Microsoft could soon be “password free”

As each New Year rolls by, someone somewhere usually predicts the death of passwords as a trend for the coming months.

Every year so far, they’ve been proved wrong – somehow passwords cling on despite an exhausting list of maladies, mostly to do with how easy they are to forget, steal and misuse.

The moral would seem to be never to listen to predictions about passwords. However, post-Christmas comments by Microsoft chief information security officer Bret Arsenault offer a small but tantalising sign that the password age might finally be nearing its end.

The evidence is usage figures for Windows Hello, the company’s technology for authenticating Windows users using facial recognition.

Launched in 2015 as part of Windows 10, Arsenault said that Hello was now the default way for the company’s 125,000 employees to log into computers.

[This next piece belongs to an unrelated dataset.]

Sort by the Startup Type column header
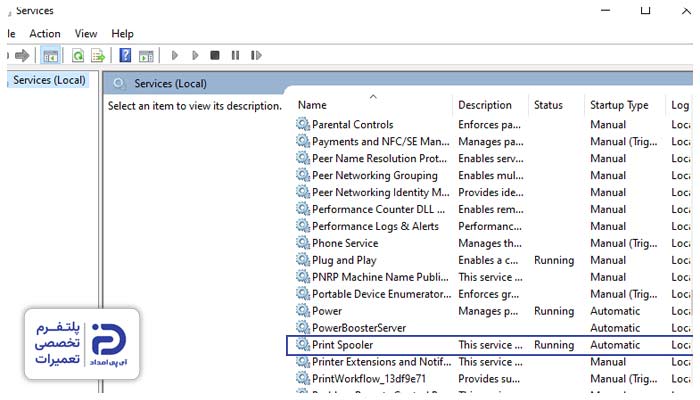 (x=619, y=105)
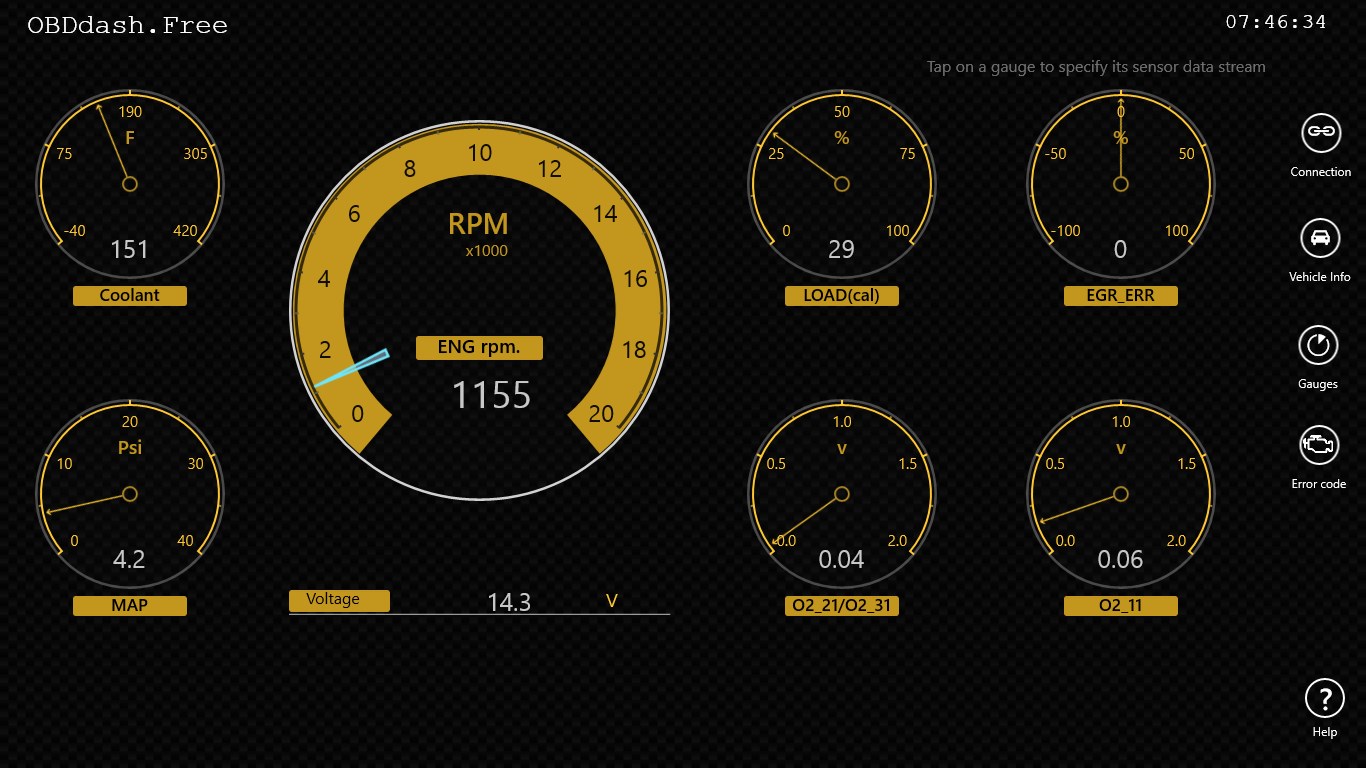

The majority of Microsoft employees already log in to their computers using Windows Hello for Business instead of passwords. Very soon we expect all of our employees will be able to go completely password free.

No surprise that Microsoft might champion its own security technology, but Arsenault goes on to make an argument for replacing passwords that will strike a chord among professionals who manage credentials.

For several decades, the industry has focused on securing devices […] but it’s not enough. We should also be focused on securing individuals. We can enhance your experience and security by letting you become the password.

Whatever one thinks of Windows Hello, or biometrics in general, his observation sounds fair.

Passwords were created for a world of devices and systems, not one in which the need to verify a person’s identity in real time using something more substantial than a string of characters has become pressing.

One view is that multi-factor authentication (MFA) does this without the need to abolish passwords completely but the counter argument is that leaving passwords in place is both unnecessary, complicated and needlessly insecure.

Better the clean break with the past. As Microsoft says in its Hello marketing spiel – “you are the password.”

A caution is that while facial ID systems abolish passwords – unique data hopefully known only to the user – they don’t abolish the fact that discrete data must ultimately underpin this.

In the case of Hello, that’s biometric data, which has to be stored somewhere, which Microsoft recently made clear should be inside a Trusted Platform Module (TPM) chip.

As November’s scare over Infineon TPMs reminded us, these are not invulnerable. Changing a compromised password is hard enough but doing the same for a lost face, finger or voice print might be impossible.

Nor, ironically, has Hello itself been immune from security worries, such as the recent research that found that it could be spoofed by nothing more complicated than a specially-made infra-red photograph of the account holder.

Ironically, the research served to underline how hard it would be to defeat Hello under real-world conditions.

Getting hold of a high-definition IR photograph of an account holder wouldn’t be trivial, while some of the technical weakness revealed by the attack were connected to the immaturity of the camera hardware Hello needs for facial recognition (some don’t support Hello’s advanced anti-spoofing).

It could be the cost and maturity of facial recognition cameras that presents the biggest barrier to Hello, not a reluctance to let go of passwords.

As Microsoft notes:

Already, roughly 70 percent of Windows 10 users with biometric-enabled devices are choosing Windows Hello over traditional passwords.

Which perhaps begs the question of why 30% of users who’ve invested in a camera aren’t using it with Hello.

Perhaps what will unshakle users from passwords will be a patchwork of biometric systems (see Apple’s Face ID as a leading contender), of which Hello will only be one. However much security this claims to add, it won’t necessarily be simpler or cheaper for users.

Will anyone miss passwords when they eventually disappear? That seems unlikely, but at that probably far off moment there will be plenty of people feeling very nostalgic for the simpler world they served.